Today, I was terminated for the first time in my working career, at least since I've been an adult. The company that I worked for had undergone multiple transitions since I began working for them in July of 2008.
It was a really nice job when my classmates and I first started. We fielded incoming phone calls from customers who were not the sharpest tool in the shed, but that's o.k. The work was easy and the pay was decent relative to the work.
But then something changed....our incentive structure was reconfigured, and the net result required us to do more work for less money. We had to sell more policies in order to make the same amount we had made only two months prior. I'm not really certain why the incentive plan was changed. The explanation we all received was that it better accommodated the top selling agents. Well, whoop-tee-doo! Why don't we just rearrange the lives and budgets of 40 people for the sake of keeping 12 happy. That makes perfect sense to me.....if I was completely insane.
Another thing that was a continuing issue both me and my co-workers was the incentive plan's complexity. I mean, if you're a Rhodes Scholar, you can probably figure the damn thing out. Rolling averages, and calls per sales, and utilization numbers....bullshit! Give me quota that I'm expected to hit or exceed and get the hell outta' my way!
When they fired me today, as I was telling The Queen over dinner, I was bitter-sweet.
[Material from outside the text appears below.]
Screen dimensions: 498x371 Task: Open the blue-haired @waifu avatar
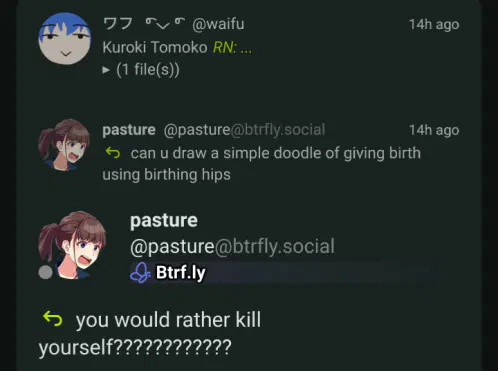tap(65, 39)
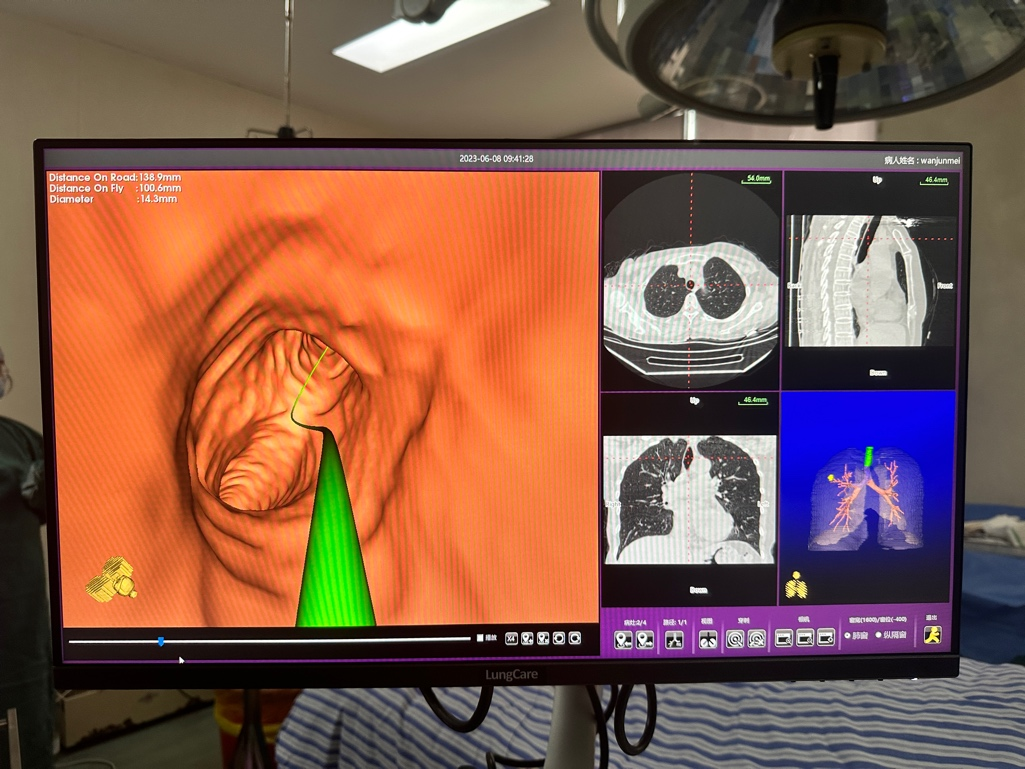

I was sad because I have made some wonderful friends at this company. Good, solid people. (Mike, Andy, Danica, and Brent....much love!) I have bills and "child support" to pay so I obviously need to have a job. But the truth of the matter is, I was relieved to get out of that place. I had come to a point in my employment where I hated...no.....I loathed my job. I dreaded getting out of bed in the mornings that I had to work because I disliked it so very much. I have come to the point in my life where I am disgusted with working at all. Where I once saw gainful employment as something to be honored and cherished, I now see it as a necessary evil.
I am not a lazy person, never really have been. I enjoy working, and truly hope to find a career that suits me. A place where I can put down roots like my Dad did and just do my job and go home, and be left alone.....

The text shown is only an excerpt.